◆ Exercise objective:
Reproduce every line of the listing below without changing a single character.

(A data block)
::::::
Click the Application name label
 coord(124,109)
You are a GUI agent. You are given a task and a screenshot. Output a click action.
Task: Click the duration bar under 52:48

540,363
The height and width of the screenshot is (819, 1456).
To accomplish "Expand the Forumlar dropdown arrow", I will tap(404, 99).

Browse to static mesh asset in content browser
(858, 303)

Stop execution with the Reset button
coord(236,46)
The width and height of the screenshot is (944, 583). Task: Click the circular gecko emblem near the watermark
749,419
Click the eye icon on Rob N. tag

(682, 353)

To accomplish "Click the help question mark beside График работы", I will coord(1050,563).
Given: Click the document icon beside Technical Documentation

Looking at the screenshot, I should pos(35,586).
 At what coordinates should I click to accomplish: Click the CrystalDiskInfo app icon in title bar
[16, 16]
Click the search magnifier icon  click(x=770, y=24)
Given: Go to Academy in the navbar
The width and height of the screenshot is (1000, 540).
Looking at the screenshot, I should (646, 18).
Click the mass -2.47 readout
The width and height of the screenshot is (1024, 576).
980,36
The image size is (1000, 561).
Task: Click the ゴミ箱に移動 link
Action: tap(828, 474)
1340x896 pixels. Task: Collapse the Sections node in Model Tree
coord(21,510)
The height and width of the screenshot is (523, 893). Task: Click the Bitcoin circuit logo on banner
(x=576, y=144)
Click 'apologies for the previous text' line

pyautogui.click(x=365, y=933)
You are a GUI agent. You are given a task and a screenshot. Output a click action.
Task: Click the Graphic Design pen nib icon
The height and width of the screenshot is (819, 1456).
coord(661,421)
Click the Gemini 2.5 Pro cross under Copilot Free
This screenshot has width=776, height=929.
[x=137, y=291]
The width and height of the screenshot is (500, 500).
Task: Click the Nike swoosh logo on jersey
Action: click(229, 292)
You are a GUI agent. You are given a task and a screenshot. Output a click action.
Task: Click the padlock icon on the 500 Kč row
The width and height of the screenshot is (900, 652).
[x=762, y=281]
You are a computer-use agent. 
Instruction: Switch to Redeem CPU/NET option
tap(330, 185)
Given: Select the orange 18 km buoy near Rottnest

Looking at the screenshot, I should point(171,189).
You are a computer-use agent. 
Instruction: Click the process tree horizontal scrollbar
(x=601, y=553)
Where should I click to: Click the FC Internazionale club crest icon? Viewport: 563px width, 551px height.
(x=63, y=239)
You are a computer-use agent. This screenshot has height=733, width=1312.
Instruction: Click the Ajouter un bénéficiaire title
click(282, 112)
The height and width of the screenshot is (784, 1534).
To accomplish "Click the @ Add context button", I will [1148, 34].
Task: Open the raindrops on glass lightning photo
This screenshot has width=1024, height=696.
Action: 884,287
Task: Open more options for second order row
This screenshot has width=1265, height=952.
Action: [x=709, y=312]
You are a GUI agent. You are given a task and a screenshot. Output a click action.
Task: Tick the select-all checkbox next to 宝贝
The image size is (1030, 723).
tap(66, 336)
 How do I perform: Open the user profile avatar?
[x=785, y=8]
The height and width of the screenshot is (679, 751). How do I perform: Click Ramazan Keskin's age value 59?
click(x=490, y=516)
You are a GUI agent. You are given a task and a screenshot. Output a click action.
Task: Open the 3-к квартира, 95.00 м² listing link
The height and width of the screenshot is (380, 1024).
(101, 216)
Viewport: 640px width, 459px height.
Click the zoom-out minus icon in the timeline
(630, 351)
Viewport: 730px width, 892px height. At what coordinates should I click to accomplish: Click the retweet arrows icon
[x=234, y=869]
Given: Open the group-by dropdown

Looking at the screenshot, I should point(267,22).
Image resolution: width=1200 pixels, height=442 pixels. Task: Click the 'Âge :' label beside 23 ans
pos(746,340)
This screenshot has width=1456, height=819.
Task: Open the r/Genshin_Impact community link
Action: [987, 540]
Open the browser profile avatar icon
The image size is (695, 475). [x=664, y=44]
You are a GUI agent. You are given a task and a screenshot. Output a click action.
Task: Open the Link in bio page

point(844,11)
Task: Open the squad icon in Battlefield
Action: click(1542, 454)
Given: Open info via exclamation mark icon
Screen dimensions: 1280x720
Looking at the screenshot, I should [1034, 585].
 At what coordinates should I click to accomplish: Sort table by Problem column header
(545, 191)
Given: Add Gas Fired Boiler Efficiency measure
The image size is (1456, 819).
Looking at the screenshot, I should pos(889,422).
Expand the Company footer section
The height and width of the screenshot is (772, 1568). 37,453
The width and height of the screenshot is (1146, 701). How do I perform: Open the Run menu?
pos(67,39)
::::::
◆ Response:
Click the Application name label
 coord(124,109)
You are a GUI agent. You are given a task and a screenshot. Output a click action.
Task: Click the duration bar under 52:48

540,363
The height and width of the screenshot is (819, 1456).
To accomplish "Expand the Forumlar dropdown arrow", I will tap(404, 99).

Browse to static mesh asset in content browser
(858, 303)

Stop execution with the Reset button
coord(236,46)
The width and height of the screenshot is (944, 583). Task: Click the circular gecko emblem near the watermark
749,419
Click the eye icon on Rob N. tag

(682, 353)

To accomplish "Click the help question mark beside График работы", I will coord(1050,563).
Given: Click the document icon beside Technical Documentation

Looking at the screenshot, I should pos(35,586).
 At what coordinates should I click to accomplish: Click the CrystalDiskInfo app icon in title bar
[16, 16]
Click the search magnifier icon  click(x=770, y=24)
Given: Go to Academy in the navbar
The width and height of the screenshot is (1000, 540).
Looking at the screenshot, I should (646, 18).
Click the mass -2.47 readout
The width and height of the screenshot is (1024, 576).
980,36
The image size is (1000, 561).
Task: Click the ゴミ箱に移動 link
Action: tap(828, 474)
1340x896 pixels. Task: Collapse the Sections node in Model Tree
coord(21,510)
The height and width of the screenshot is (523, 893). Task: Click the Bitcoin circuit logo on banner
(x=576, y=144)
Click 'apologies for the previous text' line

pyautogui.click(x=365, y=933)
You are a GUI agent. You are given a task and a screenshot. Output a click action.
Task: Click the Graphic Design pen nib icon
The height and width of the screenshot is (819, 1456).
coord(661,421)
Click the Gemini 2.5 Pro cross under Copilot Free
This screenshot has width=776, height=929.
[x=137, y=291]
The width and height of the screenshot is (500, 500).
Task: Click the Nike swoosh logo on jersey
Action: click(229, 292)
You are a GUI agent. You are given a task and a screenshot. Output a click action.
Task: Click the padlock icon on the 500 Kč row
The width and height of the screenshot is (900, 652).
[x=762, y=281]
You are a computer-use agent. 
Instruction: Switch to Redeem CPU/NET option
tap(330, 185)
Given: Select the orange 18 km buoy near Rottnest

Looking at the screenshot, I should point(171,189).
You are a computer-use agent. 
Instruction: Click the process tree horizontal scrollbar
(x=601, y=553)
Where should I click to: Click the FC Internazionale club crest icon? Viewport: 563px width, 551px height.
(x=63, y=239)
You are a computer-use agent. This screenshot has height=733, width=1312.
Instruction: Click the Ajouter un bénéficiaire title
click(282, 112)
The height and width of the screenshot is (784, 1534).
To accomplish "Click the @ Add context button", I will [1148, 34].
Task: Open the raindrops on glass lightning photo
This screenshot has width=1024, height=696.
Action: 884,287
Task: Open more options for second order row
This screenshot has width=1265, height=952.
Action: [x=709, y=312]
You are a GUI agent. You are given a task and a screenshot. Output a click action.
Task: Tick the select-all checkbox next to 宝贝
The image size is (1030, 723).
tap(66, 336)
 How do I perform: Open the user profile avatar?
[x=785, y=8]
The height and width of the screenshot is (679, 751). How do I perform: Click Ramazan Keskin's age value 59?
click(x=490, y=516)
You are a GUI agent. You are given a task and a screenshot. Output a click action.
Task: Open the 3-к квартира, 95.00 м² listing link
The height and width of the screenshot is (380, 1024).
(101, 216)
Viewport: 640px width, 459px height.
Click the zoom-out minus icon in the timeline
(630, 351)
Viewport: 730px width, 892px height. At what coordinates should I click to accomplish: Click the retweet arrows icon
[x=234, y=869]
Given: Open the group-by dropdown

Looking at the screenshot, I should point(267,22).
Image resolution: width=1200 pixels, height=442 pixels. Task: Click the 'Âge :' label beside 23 ans
pos(746,340)
This screenshot has width=1456, height=819.
Task: Open the r/Genshin_Impact community link
Action: [987, 540]
Open the browser profile avatar icon
The image size is (695, 475). [x=664, y=44]
You are a GUI agent. You are given a task and a screenshot. Output a click action.
Task: Open the Link in bio page

point(844,11)
Task: Open the squad icon in Battlefield
Action: click(1542, 454)
Given: Open info via exclamation mark icon
Screen dimensions: 1280x720
Looking at the screenshot, I should [1034, 585].
 At what coordinates should I click to accomplish: Sort table by Problem column header
(545, 191)
Given: Add Gas Fired Boiler Efficiency measure
The image size is (1456, 819).
Looking at the screenshot, I should pos(889,422).
Expand the Company footer section
The height and width of the screenshot is (772, 1568). 37,453
The width and height of the screenshot is (1146, 701). How do I perform: Open the Run menu?
pos(67,39)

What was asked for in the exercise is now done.